Social justice seeks especially to protect the vulnerable, including the very young, the very old, the unborn, the terminally ill, the disabled, the poor and the unpopular. Social justice also seeks to energize the able and the powerful towards virtue, thrift and industry. It shouldn’t seek to deconstruct but to build. Social justice must also safeguard essential liberties rooted in human dignity and God’s character such as freedom of speech, freedom of religion, and protection of property.
What is a “social justice warrior”?
Over the past five years, the term social justice warrior (commonly abbreviated SJW) has become a pejorative term for an individual who promotes social justice issues from a socially progressive perspective, especially one rooted in identity politics.
More recently, the term has been used in broader sense to refer to anyone—whether liberal, libertarian, or conservative—who advocates for social justice, especially on issues of racial reconciliation.
Shouldn’t conservative Christians abandon the term ‘social justice’?
In the early 1900s a conservative movement sprung up within Protestantism in reaction to liberal theology and the form of biblical interpretation known as higher criticism. A series of articles was written and collected into a four-volume work called The Fundamentals that was intended to outline the key doctrines—the fundamentals—of the Christian faith. These works gave rise to the term “fundamentalist.”
“’Fundamentalism’ is really akin to [C. S.] Lewis’s ‘mere Christianity’ . . . it means adherence to the fundamental facts—in this case, the fundamental facts of Christianity,” Charles Colson said. “Everyone who believes in the orthodox truths about Jesus Christ—in short, every Christian—is a fundamentalist.
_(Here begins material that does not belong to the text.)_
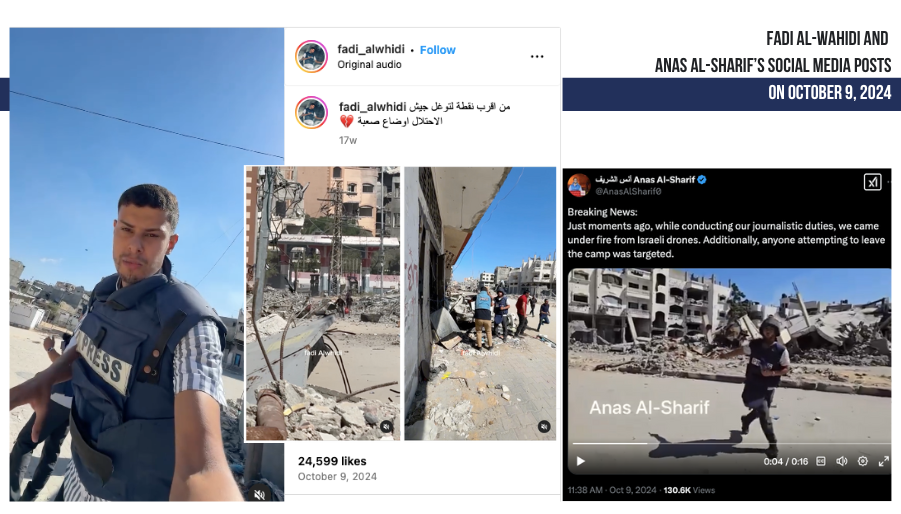Select the rubble street video thumbnail
901x514 pixels.
[x=322, y=303]
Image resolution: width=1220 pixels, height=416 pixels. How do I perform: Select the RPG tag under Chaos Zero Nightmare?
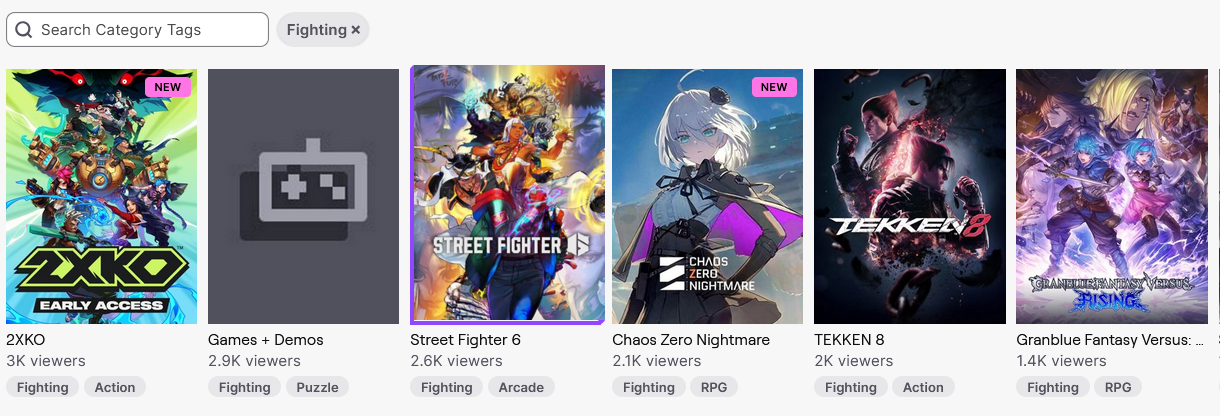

And we should not shrink from the term nor allow the secular world to distort its meaning.”
But because secularists such as H. L. Mencken began to use the term in a disparaging way, evangelicals began to avoid the label. That lesson taught secularists that it was possible to get evangelicals to stop associating with just about any term—even the word “evangelical”—if it could be given a negative connotation.
Social justice, as a biblical concept, is not a term we should abandon without a fight. To paraphrase Colson, we should not shrink from the term nor allow the secular world to distort its biblical meaning.